University of Missouri-Columbia Launches Effort to Recruit Male Teachers
COLUMBIA, Mo.
After nearly a decade as an elementary school teacher, Steven Cook is a natural. Off-key renditions of “Head, Shoulders, Knees and Toes” to start the day? No problem. Reading circles and mystery meat-fueled lunch breaks? Piece of cake.
His 20 first-graders at West Boulevard Elementary School know that Mr. Cook is something special. He’s also a rarity — the only male teacher in a building dominated by female authority figures.
Researchers have linked the shortage of male elementary school teachers — only 9 percent nationally, according to the National Education Association — to several negative effects, from lower test scores among young boys to the absence of male role models in areas other than sports and entertainment.
The recurring problem has prompted University of Missouri-Columbia education professor Dr.

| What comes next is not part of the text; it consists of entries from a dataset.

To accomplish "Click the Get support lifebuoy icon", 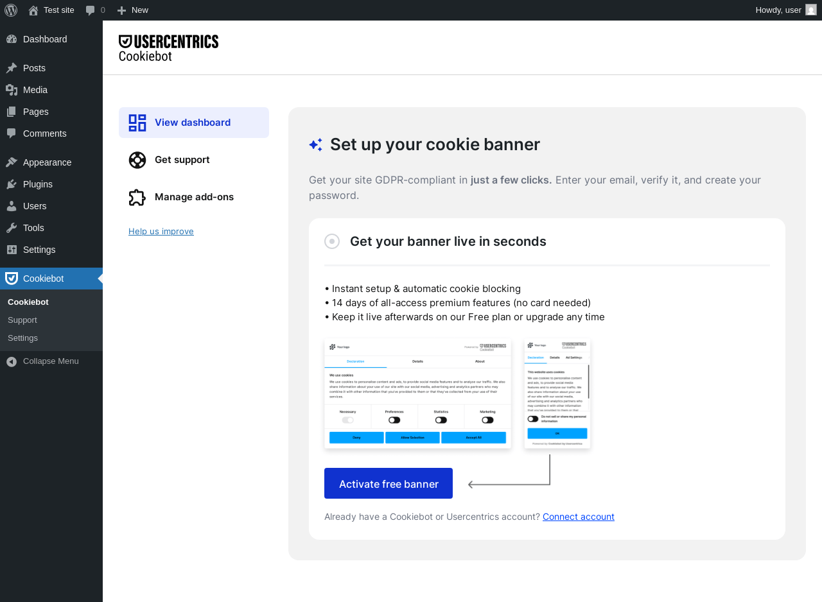I will click(137, 160).
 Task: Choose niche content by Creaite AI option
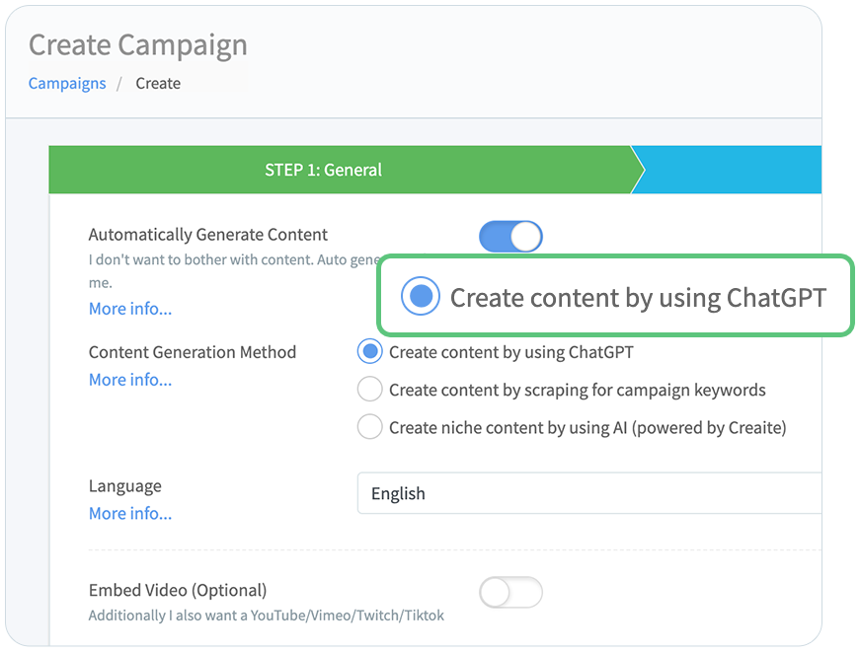370,427
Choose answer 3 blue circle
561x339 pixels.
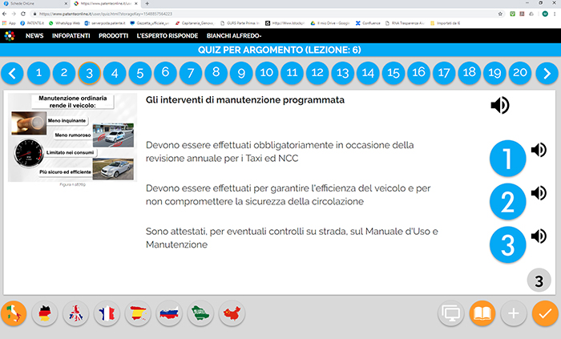click(507, 244)
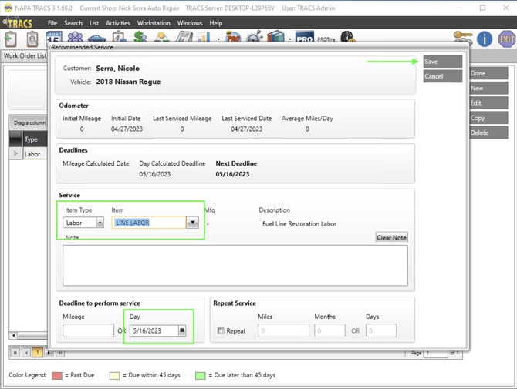Click the green dollar sign icon
Image resolution: width=517 pixels, height=389 pixels.
140,38
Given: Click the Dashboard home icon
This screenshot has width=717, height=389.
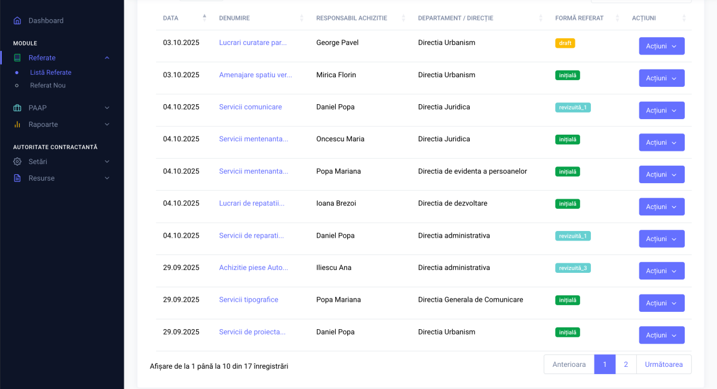Looking at the screenshot, I should (17, 20).
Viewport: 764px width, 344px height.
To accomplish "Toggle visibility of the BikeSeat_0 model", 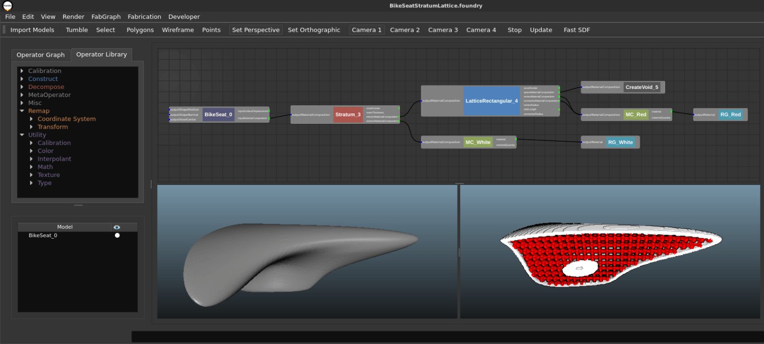I will [117, 235].
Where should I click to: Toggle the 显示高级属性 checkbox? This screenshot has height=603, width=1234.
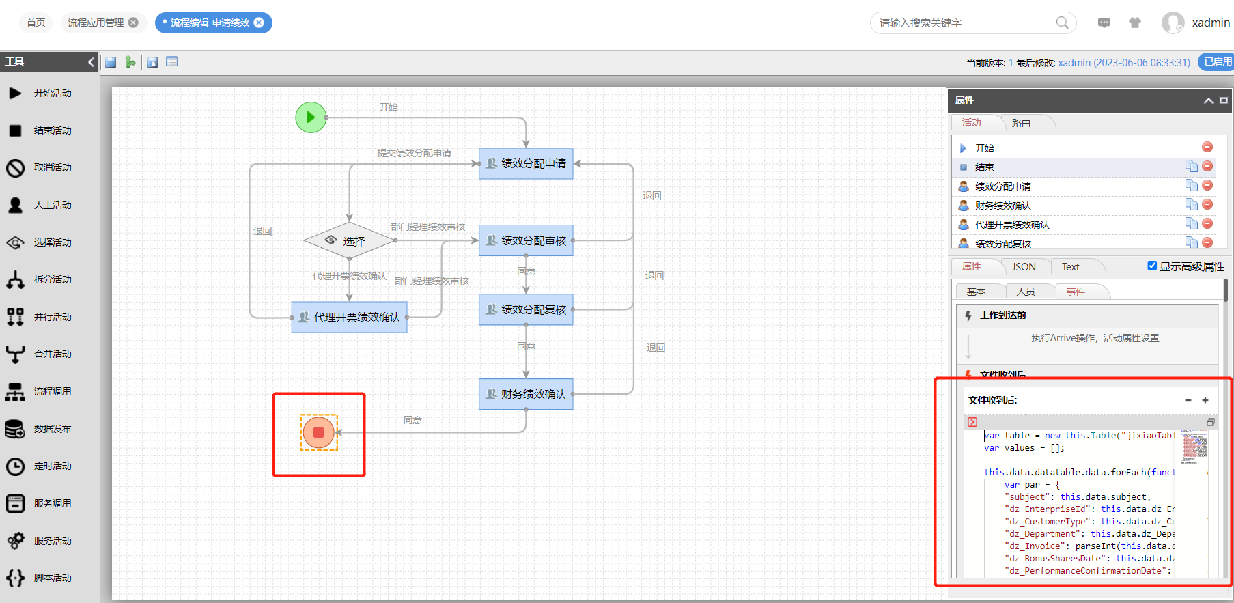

Roy F. Fox to create Men for Excellence in Elementary Teaching, a program he hopes will combine financial incentives with a mentoring network to steer more male teachers to the younger grades.
“I would be sitting at graduation ceremonies and our elementary school teachers would walk by receiving diplomas, one at a time, and I would say, ‘Where are the men?’” says Fox, chairman of the College of Education’s Department of Learning, Teaching and Curriculum.
“A lot of people recognize it as a problem,” he adds. “But there’s almost complete inertia about it.”